L’évêque de Québec avait enfin approuvé les règles et constitutions des Hospitaliers, le 8 octobre 1723. Il était trop tard. La situation matérielle, financière et religieuse de l’Hôpital Général et des écoles empirait chaque jour et l’Institution glissait vers la déchéance complète. Loin d’améliorer les finances de sa communauté, le supérieur, par suite d’emprunts renouvelés et de transactions malheureuses, n’avait fait que la plonger dans de nouveaux embarras. («Histoire de l’Hôpital Général des Sœurs de la Charité,» vol I, pp. 60 et suivantes). À bout de ressources, frère Chrétien s’enfuit à Saint-Domingue. Vers 1735, il réussit, dit-on, à satisfaire à tous les engagements, dont il était personnellement responsable; mais il ne revint jamais au pays. (Mémoire de Jacques Viger, cité dans l’Histoire de l’Hôpital Général, vol. I, pp. 61 -62.)

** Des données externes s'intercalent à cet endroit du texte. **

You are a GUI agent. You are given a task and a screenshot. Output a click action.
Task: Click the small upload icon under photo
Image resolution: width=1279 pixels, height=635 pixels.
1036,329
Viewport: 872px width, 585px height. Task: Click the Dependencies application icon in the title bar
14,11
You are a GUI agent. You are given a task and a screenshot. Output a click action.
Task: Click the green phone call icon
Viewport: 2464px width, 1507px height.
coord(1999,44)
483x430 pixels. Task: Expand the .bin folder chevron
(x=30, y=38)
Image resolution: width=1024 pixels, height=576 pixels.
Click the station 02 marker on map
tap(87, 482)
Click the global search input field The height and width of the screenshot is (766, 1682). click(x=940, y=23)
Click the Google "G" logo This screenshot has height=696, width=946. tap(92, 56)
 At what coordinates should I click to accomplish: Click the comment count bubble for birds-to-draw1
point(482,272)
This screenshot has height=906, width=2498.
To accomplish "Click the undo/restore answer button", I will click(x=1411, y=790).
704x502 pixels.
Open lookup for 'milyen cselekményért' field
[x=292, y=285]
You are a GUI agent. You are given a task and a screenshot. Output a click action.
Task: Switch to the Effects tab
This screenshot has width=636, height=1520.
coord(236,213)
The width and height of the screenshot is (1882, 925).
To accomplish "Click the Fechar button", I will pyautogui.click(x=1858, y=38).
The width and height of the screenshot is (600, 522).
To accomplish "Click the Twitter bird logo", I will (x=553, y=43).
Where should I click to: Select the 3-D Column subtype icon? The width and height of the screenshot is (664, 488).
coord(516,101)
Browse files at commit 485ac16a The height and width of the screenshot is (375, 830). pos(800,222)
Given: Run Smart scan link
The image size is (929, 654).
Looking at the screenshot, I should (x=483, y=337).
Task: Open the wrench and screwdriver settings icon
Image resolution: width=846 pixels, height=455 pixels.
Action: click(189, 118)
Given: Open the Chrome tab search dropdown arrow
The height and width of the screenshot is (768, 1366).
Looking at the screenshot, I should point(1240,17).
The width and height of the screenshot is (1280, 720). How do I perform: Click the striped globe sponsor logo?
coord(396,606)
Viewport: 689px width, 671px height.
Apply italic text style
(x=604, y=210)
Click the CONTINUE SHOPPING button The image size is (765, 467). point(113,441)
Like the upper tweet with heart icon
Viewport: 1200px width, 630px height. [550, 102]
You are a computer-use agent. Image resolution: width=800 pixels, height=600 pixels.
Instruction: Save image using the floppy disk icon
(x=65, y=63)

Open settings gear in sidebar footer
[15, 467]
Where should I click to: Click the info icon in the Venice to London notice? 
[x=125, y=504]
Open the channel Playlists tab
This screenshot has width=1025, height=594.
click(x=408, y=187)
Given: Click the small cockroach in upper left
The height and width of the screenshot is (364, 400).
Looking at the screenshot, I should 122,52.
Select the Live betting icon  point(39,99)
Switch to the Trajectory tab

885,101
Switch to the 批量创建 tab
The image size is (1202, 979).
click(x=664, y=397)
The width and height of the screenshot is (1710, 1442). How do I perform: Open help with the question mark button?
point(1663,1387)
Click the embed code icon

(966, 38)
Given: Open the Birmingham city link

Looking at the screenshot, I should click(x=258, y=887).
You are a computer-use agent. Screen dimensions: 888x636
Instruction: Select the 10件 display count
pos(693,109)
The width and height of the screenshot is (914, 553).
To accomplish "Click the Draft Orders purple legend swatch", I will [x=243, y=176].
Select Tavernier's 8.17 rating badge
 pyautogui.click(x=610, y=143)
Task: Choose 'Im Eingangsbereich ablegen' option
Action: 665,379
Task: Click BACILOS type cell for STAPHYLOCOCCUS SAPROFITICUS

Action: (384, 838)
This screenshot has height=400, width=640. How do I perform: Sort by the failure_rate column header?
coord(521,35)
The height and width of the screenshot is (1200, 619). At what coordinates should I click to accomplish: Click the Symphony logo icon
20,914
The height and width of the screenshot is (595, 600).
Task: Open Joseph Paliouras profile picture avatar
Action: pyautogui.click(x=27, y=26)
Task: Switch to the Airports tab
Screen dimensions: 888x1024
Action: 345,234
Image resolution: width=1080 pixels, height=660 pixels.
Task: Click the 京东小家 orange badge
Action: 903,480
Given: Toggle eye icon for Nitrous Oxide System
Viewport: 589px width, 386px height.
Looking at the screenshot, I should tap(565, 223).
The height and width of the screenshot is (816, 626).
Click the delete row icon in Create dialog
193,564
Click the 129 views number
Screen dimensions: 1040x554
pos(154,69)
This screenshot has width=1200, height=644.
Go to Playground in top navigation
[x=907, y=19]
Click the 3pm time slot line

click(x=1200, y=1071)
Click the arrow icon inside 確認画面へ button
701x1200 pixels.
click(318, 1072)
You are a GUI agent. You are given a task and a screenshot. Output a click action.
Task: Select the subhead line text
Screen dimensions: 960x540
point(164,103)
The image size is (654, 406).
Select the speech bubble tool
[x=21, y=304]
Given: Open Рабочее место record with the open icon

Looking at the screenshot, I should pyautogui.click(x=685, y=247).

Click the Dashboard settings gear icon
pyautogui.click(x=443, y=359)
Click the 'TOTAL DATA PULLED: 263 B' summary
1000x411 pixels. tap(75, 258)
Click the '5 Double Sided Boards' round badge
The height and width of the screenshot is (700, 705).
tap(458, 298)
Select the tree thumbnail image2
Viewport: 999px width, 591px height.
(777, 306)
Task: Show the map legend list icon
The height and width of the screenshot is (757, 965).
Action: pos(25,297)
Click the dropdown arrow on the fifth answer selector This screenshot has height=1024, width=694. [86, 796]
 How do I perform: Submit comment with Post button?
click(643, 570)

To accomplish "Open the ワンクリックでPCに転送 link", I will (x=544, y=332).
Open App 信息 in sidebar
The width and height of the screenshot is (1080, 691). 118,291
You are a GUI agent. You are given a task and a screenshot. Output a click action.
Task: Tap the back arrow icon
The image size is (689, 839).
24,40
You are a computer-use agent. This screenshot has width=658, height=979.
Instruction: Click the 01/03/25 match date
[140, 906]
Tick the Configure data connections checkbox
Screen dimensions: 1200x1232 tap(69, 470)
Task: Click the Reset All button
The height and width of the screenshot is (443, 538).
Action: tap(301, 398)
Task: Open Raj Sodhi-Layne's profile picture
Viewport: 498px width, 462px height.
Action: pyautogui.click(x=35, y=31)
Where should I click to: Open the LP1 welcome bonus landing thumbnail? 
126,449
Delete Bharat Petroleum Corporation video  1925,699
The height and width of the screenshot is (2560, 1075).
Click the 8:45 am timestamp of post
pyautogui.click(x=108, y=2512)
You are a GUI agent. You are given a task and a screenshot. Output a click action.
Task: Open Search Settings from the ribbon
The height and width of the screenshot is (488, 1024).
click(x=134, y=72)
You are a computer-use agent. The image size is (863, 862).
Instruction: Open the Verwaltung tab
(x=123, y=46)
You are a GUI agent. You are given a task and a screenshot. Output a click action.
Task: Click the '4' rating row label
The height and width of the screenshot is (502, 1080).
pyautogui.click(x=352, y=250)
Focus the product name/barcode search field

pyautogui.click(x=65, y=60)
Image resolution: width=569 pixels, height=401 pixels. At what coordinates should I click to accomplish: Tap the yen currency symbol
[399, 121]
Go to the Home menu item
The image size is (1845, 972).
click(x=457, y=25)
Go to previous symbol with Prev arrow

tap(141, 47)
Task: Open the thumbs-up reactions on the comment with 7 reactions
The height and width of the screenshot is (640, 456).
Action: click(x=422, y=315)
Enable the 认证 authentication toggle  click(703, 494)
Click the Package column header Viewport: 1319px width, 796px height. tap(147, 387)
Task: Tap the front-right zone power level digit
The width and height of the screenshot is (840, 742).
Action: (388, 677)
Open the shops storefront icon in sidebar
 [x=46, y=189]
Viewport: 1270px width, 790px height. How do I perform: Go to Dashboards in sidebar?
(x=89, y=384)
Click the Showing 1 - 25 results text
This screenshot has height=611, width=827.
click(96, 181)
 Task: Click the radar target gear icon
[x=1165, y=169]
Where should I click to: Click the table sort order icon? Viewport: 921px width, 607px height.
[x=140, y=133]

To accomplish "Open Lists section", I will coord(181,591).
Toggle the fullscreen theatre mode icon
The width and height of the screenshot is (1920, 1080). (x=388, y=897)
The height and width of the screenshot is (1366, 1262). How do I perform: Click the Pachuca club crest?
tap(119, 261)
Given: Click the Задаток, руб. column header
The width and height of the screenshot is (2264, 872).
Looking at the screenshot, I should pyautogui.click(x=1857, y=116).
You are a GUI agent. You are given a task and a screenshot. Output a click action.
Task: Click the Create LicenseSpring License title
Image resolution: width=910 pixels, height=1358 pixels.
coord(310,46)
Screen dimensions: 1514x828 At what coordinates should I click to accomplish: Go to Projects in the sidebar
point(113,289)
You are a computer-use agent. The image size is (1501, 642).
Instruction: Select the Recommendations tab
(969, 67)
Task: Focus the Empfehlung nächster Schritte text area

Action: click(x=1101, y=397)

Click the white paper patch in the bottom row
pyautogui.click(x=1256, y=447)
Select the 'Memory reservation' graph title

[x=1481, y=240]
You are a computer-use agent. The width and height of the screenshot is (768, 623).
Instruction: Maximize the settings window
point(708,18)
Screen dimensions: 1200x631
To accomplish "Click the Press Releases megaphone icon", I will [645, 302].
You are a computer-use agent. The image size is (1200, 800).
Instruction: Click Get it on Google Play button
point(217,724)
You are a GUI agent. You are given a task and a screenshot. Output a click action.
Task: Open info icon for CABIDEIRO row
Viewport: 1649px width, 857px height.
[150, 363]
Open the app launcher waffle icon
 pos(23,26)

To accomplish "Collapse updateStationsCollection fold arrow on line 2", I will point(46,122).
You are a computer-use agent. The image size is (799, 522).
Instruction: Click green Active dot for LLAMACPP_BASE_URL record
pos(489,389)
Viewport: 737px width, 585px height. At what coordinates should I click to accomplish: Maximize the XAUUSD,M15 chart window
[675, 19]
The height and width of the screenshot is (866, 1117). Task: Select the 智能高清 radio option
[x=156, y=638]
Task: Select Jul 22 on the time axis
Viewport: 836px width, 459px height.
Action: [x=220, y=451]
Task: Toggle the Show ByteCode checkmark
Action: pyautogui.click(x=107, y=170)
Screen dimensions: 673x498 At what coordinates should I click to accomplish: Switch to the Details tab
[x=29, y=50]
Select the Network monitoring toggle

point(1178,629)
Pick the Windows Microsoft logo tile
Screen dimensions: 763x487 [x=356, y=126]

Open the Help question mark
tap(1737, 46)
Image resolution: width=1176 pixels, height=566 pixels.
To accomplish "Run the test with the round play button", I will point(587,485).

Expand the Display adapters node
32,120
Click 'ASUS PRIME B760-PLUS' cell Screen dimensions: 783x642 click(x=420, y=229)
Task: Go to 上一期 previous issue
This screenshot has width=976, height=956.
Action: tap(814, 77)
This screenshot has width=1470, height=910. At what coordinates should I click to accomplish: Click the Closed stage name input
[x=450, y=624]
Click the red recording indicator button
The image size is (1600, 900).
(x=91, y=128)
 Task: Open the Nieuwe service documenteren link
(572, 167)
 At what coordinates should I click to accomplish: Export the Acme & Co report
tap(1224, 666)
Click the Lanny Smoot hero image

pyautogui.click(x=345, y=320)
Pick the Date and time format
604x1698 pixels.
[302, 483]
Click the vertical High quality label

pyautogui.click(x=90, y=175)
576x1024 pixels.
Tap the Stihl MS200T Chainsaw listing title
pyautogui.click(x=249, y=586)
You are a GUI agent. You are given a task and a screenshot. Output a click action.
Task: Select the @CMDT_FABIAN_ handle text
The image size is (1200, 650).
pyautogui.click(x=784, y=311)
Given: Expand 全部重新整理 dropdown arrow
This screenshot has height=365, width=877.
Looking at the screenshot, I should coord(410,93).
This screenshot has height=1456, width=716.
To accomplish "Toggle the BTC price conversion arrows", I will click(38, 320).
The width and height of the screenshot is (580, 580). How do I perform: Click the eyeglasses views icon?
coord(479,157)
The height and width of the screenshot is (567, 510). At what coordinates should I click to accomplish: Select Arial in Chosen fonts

Mgr Dosquet commença la désagrégation de l’Institut des Frères Charron en faisant défense de recevoir de nouveaux sujets et en libérant de leurs vœux les anciens qui voulurent rentrer dans le monde. («Histoire de l’Hôpital Général des Sœurs Grises,» vol. I, p. 65.) Le troisième supérieur, frère Janto, délégua en France le frère Hodiesme pour essayer d’unir la communauté à quelque corps religieux solidement établi. Ces démarches ne réussirent pas.
La cour ayant refusé tout nouveau secours, la congrégation des Frères était définitivement vouée à l’extinction complète, à laquelle tout le monde n’était pas indifférent. («La crainte de voir l’évêque céder à des sollicitations contraires aux hospitaliers porta MM. de Beauharnois et Hocquart à écrire au ministre: «Nous attendons le nouvel évêque (Mgr de Pontbriand) pour concerter avec lui des moyens de soutenir les frères. Il serait bon pourtant de le prévenir avant son départ de France de ne pas se livrer aux idées de ceux qui ont intérêt à s’en défaire.» Ces derniers mots visaient M. Normant, supérieur du séminaire, injustement accusé d’avoir détourné les sujets qui voulaient se donner aux hospitaliers afin de substituer à ceux-ci la communauté de filles qu’il s’appliquait à former.» — Histoire de l’Hôpital Général des Sœurs Grises, vol. I, p. 69.)
Le ministre fit savoir au gouverneur et à l’intendant qu’il était opportun de prendre un parti définitif au sujet de l’hôpital. Il a été proposé, disait-il, d’y mettre des filles séculières. (Compagnes de madame d’Youville sans doute). Mgr Dosquet avait d’abord songé à confier l’œuvre aux Sœurs de la Congrégation.
Cet arrangement ne parut pas praticable. Mgr de Pontbriand pensa remettre l’œuvre sous la direction des Hospitalières de l’Hôtel-Dieu. La fondation des Frères Charron avait le caractère d’un hospice, d’un asile pour les vieillards et les infirmes, alors que l’Hôtel-Dieu ne recevait que les malades. Élargir le champ de ses activités et joindre à l’hôpital une œuvre connexe mal lancée, enchevêtrée dans les dettes pouvait compromettre l’avenir du vieil institut. Le projet fut abandonné et le malheureux Hôpital Général continua de péricliter encore durant quatre années.
Enfin le 27 août 1747, le gouverneur, l’évêque et l’intendant reçurent la démission des deux seuls survivants de l’Institut des Frères Charron, les frères Jean Janto et Joseph Delorme. (Archives de la Marine, Collection Moreau Ste-Méry, vol. 11F, folio 258). La communauté canadienne des Hospitaliers avait duré un peu plus de cinquante ans. Son œuvre magnifique du soin des pauvres devait être reprise de merveilleuse façon par une autre institution, d’origine canadienne, les Sœurs Grises de la Croix.